We’ve listened to, and posted, a lot of Alan Colmes’ interviews with right-wing figures here in the past, but I don’t think we’ve ever come across one as frustrating and contentious as last night’s interview with the AFA’s Bryan Fischer. 

I can say for sure that I have never heard Colmes use the word “weasel” so many times in one interview, but it was entirely warranted as he had brought Fischer on to discuss his position that “those ‘who practice homosexuality’ should come under the purview of the law just as much as those who take people captive in order to sell them into slavery.” 

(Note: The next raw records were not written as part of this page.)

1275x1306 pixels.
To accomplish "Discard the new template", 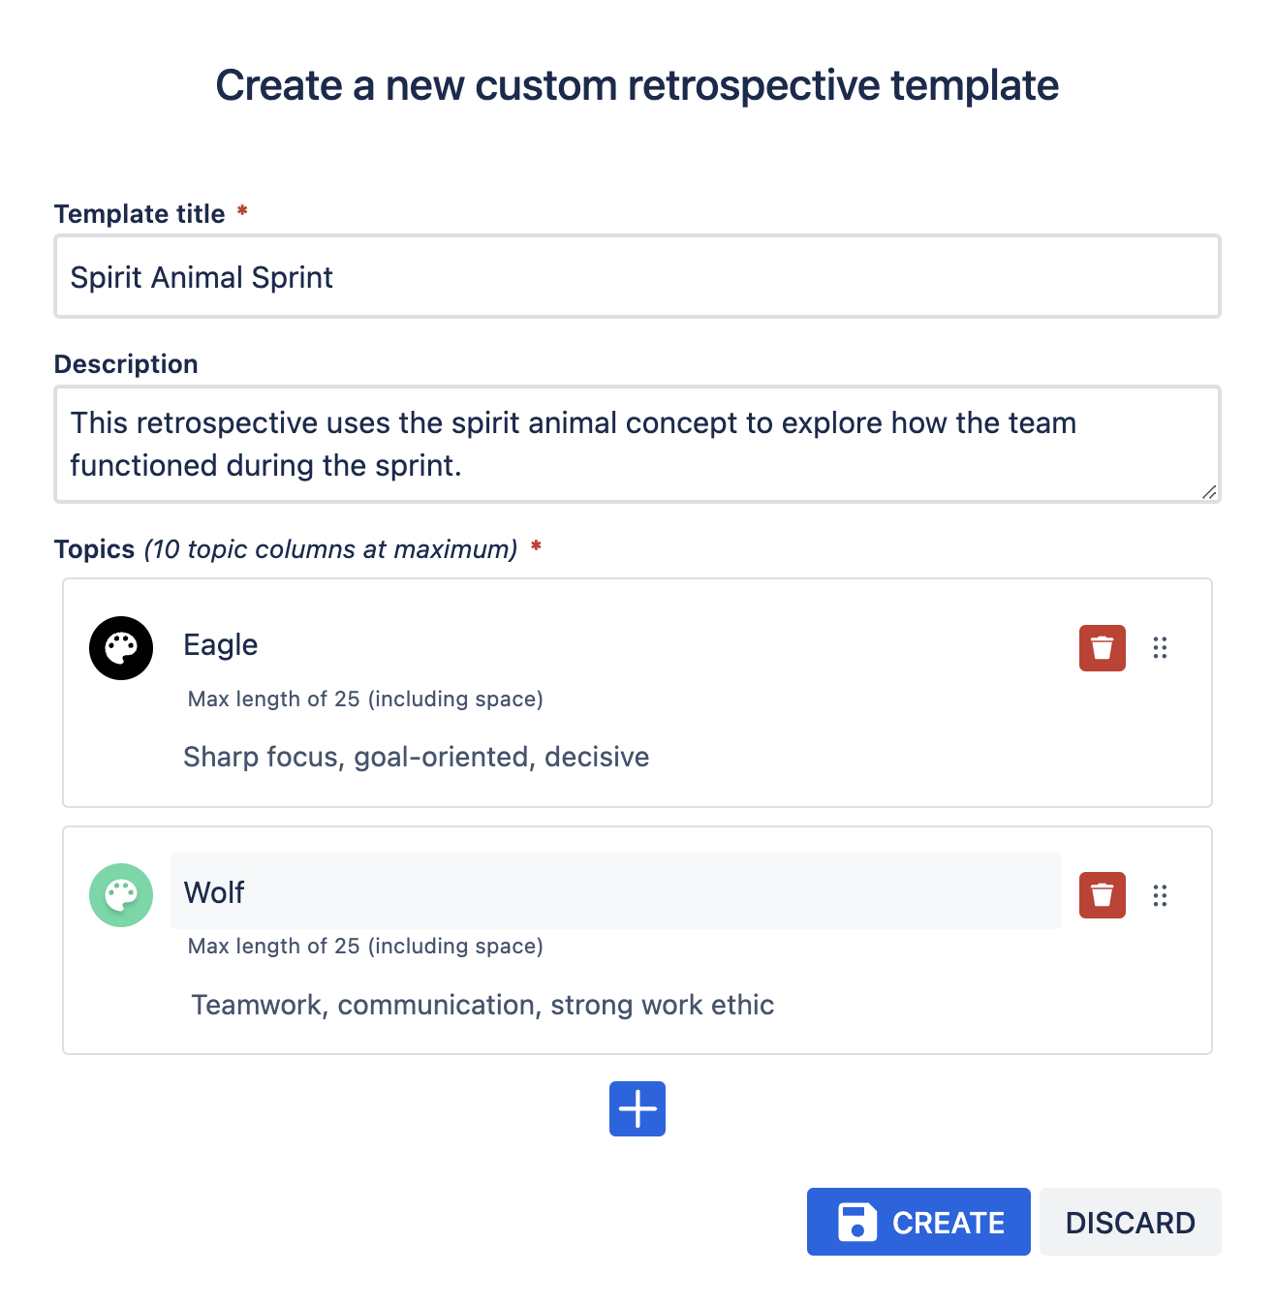I will (x=1131, y=1222).
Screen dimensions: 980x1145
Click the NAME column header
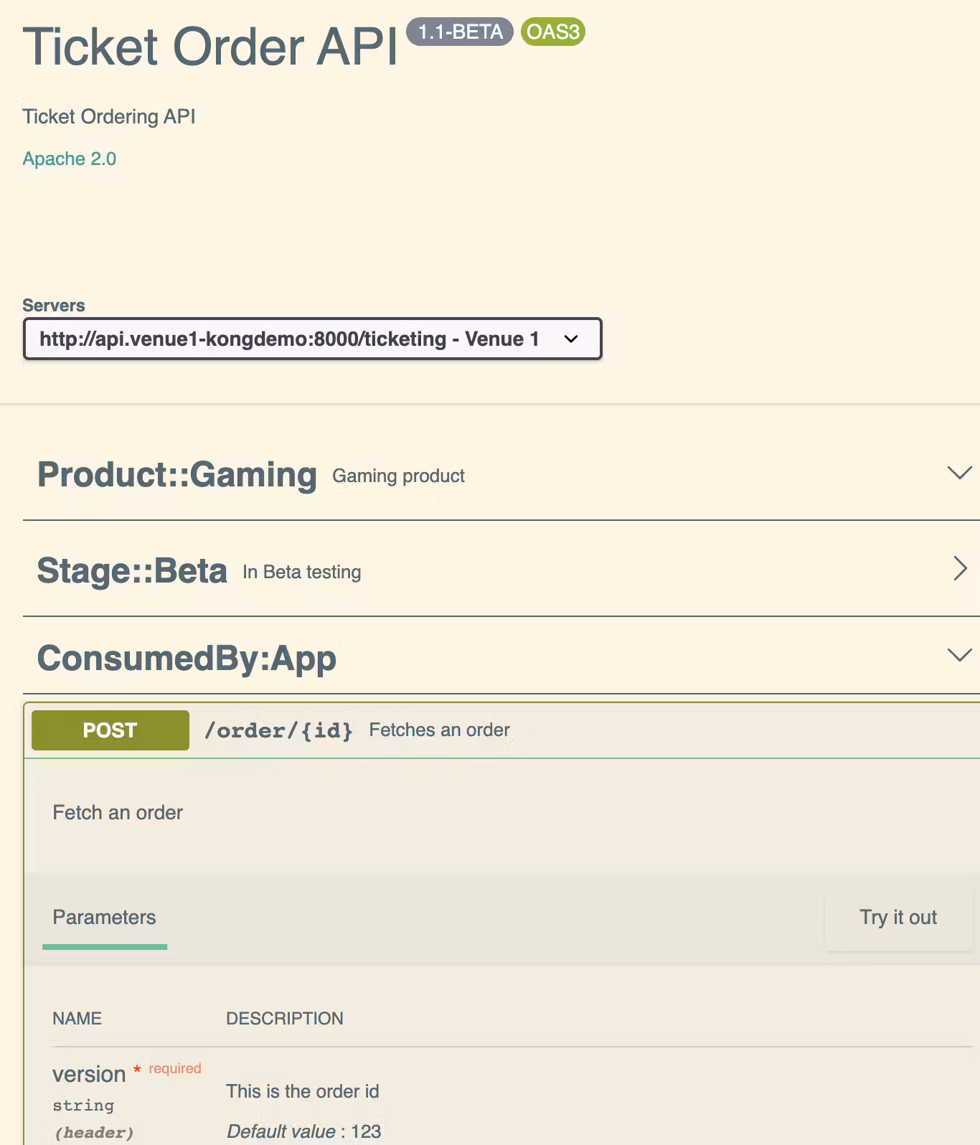(77, 1018)
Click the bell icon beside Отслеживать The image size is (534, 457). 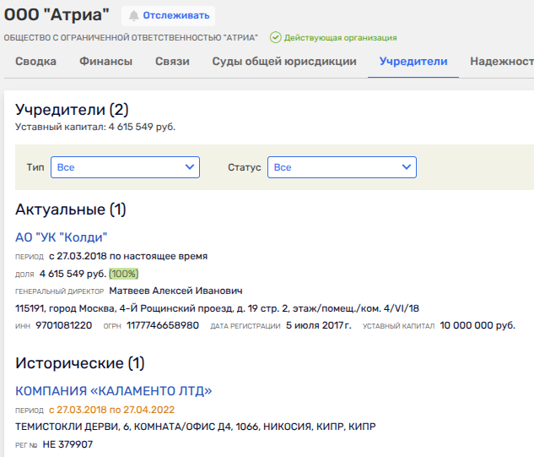click(133, 16)
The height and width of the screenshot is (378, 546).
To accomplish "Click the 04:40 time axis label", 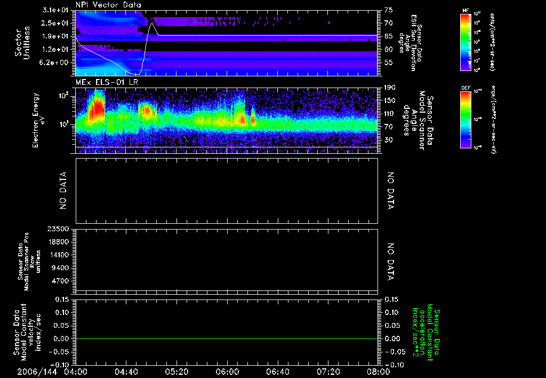I will [x=126, y=371].
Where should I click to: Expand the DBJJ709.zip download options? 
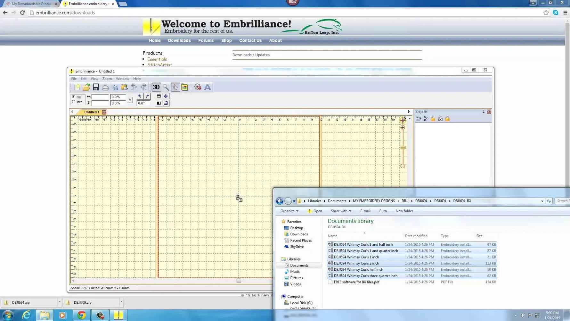tap(121, 302)
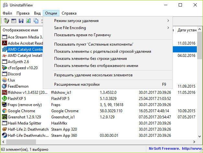Click the Refresh toolbar icon
The image size is (203, 153).
(x=28, y=21)
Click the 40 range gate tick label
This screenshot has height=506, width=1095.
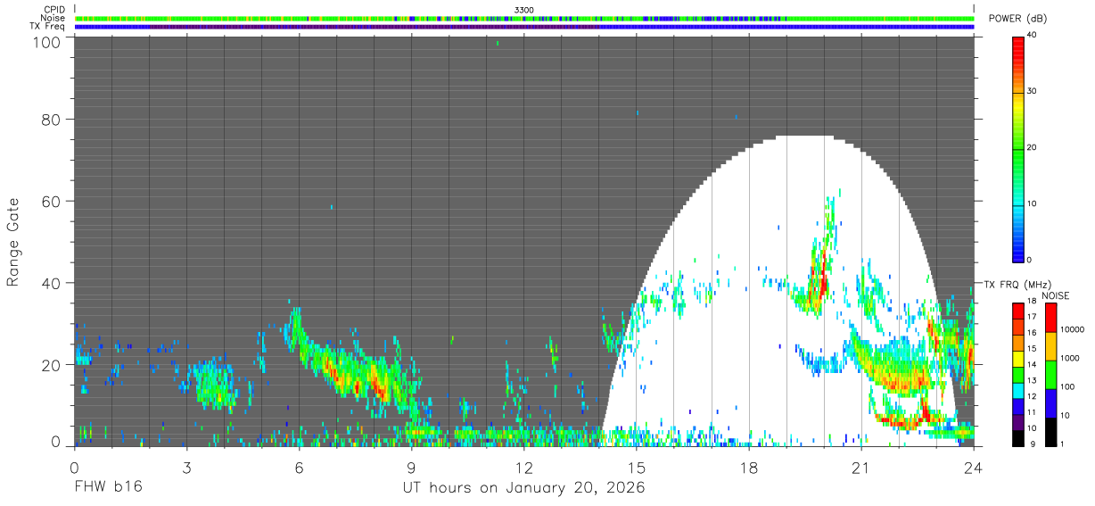(x=50, y=283)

But Fischer refused to do so, stating, as he did in his follow-up post yesterday, that he never explicitly said that gays should be imprisoned, insisting rather that his point was that gays should be treated exactly the same as intravenous drug abusers. 

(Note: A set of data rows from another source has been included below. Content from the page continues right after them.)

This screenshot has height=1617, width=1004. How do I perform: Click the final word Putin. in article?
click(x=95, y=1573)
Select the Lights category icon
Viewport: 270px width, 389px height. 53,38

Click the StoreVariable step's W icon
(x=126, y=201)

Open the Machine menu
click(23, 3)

When Colmes attempted to get Fischer to explain just what he thinks should happen to drug abusers (and, by extension, gays) Fischer refused to say, simply repeating that whatever the policy is, it ought to be the same for gays.

It went on for twenty minutes as Colmes tried to get Fischer to defend and explain his point, while Fischer played games with semantics and pretended that he was doing so: 

Basically, Fischer’s position is that if the law says that drug users get jail time and/or rehabilitation, then that is what should happen to gays as well.  And that view seems to rest entirely upon FDA policy banning gay men and intravenous drug users from donating blood.

I have no idea why Fischer thinks that this FDA policy regarding blood donation means that drug use and gay sex are exactly the same thing and ought to be treated the same in all regards. 

His logic seems to be that:

Intravenous drug use can spread HIV;

Gay male sex can spread HIV;

Intravenous drug use is illegal;

Therefore gay male sex should be illegal.

Of course, intravenous drug use is illegal not because it can spread HIV, but because all drug use is illegal.  Drug use has been illegal for decades in this country, long before the emergence of HIV. 

It is not the spread of HIV that makes drug use illegal, it is the drug use itself that is illegal. 

The fact that the FDA bans both intravenous drug users and gay men from donating blood is fundamentally irrelevant to the legality of either drug use or gay sex. 

For that matter, you know who else is banned from donating blood:

People who have received transplants of animal tissue or organs are excluded from giving blood because of the still largely unknown risks of transmitting unknown or emerging pathogens harbored by the animal donors. People who have recently traveled to or lived abroad in certain countries may be excluded because they are at risk for transmitting agents such as malaria or variant Creutzfeldt-Jakob Disease (vCJD).

So, using Fischer’s logic, organ donors and people who have lived abroad ought to be subject to the same punishments/treatments as drug users, since they too are banned by the FDA from donating blood for the very same reasons.